- Opening Delimiter -

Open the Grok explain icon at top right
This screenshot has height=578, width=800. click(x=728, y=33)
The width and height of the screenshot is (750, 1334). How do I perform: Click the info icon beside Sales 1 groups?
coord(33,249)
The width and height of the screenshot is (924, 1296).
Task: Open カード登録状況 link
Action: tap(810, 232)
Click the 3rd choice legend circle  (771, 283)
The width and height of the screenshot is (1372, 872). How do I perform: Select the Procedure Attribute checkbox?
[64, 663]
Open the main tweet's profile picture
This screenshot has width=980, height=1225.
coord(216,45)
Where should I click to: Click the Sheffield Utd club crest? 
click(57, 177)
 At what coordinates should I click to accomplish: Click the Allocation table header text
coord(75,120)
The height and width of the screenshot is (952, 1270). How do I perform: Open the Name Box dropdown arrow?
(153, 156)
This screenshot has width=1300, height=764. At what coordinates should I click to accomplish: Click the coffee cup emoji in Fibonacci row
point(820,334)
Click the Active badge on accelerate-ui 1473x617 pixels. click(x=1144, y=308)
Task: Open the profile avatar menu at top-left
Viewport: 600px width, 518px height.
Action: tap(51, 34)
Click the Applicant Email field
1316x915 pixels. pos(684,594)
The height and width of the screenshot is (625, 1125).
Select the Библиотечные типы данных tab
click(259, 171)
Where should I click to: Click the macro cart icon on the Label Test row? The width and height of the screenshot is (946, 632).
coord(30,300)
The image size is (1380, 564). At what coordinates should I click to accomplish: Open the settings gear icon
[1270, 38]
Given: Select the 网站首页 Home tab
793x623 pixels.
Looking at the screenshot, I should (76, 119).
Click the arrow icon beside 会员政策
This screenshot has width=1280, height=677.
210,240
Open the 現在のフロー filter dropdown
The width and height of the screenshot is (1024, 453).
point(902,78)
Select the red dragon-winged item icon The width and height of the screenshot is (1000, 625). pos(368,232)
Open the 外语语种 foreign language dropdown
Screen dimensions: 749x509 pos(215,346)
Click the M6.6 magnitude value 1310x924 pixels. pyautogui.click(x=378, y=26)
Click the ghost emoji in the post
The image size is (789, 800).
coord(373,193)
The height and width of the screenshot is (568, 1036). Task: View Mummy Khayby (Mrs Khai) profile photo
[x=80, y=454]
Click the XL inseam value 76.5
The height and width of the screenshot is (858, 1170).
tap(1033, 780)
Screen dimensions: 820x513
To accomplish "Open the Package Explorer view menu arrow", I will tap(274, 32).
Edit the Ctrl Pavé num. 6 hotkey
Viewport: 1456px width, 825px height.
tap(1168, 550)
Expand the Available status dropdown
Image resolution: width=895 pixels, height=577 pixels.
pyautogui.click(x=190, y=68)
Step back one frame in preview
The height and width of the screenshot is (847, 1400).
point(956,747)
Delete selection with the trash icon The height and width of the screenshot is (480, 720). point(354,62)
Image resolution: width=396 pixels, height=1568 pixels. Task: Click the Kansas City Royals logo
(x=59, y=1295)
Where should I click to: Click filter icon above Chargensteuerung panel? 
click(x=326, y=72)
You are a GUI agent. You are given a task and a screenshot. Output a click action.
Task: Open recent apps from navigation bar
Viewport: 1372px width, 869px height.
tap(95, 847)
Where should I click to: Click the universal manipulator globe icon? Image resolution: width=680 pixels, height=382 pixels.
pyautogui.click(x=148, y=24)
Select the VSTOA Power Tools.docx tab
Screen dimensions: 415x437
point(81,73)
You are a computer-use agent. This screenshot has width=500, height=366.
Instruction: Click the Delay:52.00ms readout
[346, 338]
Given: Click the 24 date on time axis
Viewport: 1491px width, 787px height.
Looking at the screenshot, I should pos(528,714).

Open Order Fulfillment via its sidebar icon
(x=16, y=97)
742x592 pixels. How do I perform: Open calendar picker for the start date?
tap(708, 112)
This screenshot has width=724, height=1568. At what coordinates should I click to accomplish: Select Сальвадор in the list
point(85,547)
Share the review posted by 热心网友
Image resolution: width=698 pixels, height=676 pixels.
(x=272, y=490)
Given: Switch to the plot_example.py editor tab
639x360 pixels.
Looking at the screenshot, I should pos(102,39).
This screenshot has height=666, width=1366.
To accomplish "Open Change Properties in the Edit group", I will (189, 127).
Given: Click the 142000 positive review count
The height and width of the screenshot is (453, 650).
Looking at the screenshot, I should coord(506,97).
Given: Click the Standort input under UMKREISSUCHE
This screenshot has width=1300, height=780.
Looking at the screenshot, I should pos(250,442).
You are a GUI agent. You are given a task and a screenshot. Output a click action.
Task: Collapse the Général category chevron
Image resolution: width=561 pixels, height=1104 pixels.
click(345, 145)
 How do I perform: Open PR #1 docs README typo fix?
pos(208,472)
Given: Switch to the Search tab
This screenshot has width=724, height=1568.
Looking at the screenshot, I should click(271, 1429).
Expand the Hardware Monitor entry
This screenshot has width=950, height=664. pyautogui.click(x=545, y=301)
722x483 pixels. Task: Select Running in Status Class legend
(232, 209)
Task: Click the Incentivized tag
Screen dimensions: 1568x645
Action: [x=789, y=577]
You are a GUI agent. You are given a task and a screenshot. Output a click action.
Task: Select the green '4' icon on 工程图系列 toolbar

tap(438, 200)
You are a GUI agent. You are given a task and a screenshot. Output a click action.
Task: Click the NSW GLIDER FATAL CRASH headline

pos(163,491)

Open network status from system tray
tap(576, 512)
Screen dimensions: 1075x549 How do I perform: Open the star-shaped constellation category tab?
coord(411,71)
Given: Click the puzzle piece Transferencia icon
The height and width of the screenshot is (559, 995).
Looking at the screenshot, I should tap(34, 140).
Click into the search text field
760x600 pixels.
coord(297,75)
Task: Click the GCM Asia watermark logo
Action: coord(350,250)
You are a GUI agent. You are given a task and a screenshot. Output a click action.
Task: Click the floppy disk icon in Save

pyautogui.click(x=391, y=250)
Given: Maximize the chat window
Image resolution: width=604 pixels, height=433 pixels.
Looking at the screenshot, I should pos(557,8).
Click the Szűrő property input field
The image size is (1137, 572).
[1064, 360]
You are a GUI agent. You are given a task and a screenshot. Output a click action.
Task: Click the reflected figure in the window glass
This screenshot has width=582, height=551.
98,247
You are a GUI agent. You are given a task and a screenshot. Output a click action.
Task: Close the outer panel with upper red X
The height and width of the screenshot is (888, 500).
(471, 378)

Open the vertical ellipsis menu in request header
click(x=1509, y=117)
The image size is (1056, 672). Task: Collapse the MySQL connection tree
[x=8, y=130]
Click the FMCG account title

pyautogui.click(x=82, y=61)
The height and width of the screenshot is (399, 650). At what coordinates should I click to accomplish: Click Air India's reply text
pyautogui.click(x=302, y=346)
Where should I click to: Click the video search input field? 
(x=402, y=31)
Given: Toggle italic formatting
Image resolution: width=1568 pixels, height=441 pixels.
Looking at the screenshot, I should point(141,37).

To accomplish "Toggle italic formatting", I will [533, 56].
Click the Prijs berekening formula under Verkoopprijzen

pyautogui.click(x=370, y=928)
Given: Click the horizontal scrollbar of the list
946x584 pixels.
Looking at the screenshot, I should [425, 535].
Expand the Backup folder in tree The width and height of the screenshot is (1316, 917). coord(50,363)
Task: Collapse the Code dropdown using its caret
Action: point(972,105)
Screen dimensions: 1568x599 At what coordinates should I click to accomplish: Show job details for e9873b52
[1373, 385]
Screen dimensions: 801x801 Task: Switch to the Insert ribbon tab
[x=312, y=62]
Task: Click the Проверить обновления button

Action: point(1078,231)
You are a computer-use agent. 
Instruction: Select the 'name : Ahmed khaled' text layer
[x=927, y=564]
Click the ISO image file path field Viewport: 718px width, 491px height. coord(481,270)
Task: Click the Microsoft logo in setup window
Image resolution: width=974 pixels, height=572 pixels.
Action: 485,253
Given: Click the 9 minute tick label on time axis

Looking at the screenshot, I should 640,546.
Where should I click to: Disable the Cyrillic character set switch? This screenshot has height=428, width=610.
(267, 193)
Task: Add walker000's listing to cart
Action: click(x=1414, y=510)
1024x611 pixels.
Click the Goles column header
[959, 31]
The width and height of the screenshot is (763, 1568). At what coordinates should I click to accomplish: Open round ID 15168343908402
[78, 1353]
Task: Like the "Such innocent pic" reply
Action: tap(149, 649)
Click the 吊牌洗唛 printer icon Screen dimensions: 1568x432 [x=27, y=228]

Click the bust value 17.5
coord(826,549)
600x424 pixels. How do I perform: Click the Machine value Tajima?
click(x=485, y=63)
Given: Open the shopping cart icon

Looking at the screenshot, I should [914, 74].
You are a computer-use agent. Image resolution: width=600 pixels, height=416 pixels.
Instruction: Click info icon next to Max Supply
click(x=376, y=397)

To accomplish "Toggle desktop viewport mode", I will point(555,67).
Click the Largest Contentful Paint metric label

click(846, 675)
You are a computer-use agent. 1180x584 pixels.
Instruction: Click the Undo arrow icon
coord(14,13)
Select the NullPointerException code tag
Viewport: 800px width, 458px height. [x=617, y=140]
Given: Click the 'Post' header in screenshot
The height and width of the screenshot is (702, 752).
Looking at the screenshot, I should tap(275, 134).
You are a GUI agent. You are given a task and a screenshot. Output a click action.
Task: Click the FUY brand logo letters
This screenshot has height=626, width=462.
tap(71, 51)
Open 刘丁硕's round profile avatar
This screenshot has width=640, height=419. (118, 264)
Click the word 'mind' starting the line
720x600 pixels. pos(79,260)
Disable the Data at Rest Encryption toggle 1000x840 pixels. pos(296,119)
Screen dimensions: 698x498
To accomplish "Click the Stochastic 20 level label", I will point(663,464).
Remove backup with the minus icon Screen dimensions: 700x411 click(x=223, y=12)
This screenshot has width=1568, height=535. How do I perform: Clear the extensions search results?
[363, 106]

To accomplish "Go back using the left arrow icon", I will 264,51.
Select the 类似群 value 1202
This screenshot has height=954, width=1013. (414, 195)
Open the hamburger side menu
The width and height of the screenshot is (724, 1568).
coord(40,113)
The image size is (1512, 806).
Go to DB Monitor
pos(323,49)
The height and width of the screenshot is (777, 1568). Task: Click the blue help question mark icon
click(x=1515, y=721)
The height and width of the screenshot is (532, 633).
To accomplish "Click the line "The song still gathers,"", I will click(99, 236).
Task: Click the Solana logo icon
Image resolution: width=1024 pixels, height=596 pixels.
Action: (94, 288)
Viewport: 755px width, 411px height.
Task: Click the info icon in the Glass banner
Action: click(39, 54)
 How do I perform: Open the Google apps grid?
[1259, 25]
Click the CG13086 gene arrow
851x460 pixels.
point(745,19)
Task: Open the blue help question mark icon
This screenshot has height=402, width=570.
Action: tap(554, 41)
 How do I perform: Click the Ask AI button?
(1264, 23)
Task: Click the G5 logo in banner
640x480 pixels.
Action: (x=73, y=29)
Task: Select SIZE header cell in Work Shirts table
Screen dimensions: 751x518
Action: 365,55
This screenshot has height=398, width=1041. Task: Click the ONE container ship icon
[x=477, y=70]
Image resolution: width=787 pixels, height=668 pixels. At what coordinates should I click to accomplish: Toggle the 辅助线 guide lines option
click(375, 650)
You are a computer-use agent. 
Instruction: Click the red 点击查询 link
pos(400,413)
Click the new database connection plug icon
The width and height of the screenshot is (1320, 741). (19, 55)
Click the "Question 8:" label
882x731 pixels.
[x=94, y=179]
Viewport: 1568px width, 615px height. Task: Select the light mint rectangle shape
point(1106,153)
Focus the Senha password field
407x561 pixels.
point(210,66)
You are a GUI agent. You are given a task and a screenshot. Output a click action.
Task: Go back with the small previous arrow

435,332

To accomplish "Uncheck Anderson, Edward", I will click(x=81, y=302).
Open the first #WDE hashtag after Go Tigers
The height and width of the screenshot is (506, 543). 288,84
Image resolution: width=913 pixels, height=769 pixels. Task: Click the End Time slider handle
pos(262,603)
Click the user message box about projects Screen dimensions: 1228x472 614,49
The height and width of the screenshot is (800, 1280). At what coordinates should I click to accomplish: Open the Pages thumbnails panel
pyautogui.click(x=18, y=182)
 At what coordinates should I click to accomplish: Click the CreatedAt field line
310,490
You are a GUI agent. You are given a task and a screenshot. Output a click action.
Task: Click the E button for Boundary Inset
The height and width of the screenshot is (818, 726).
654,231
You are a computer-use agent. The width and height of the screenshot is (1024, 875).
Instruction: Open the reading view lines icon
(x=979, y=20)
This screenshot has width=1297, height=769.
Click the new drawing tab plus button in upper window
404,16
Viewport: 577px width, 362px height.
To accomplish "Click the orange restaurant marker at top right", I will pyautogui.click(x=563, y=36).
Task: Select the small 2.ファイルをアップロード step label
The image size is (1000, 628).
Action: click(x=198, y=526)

- Closing Delimiter -

Each line in the entries above that includes the string "left" adds to the count; state that count only.

2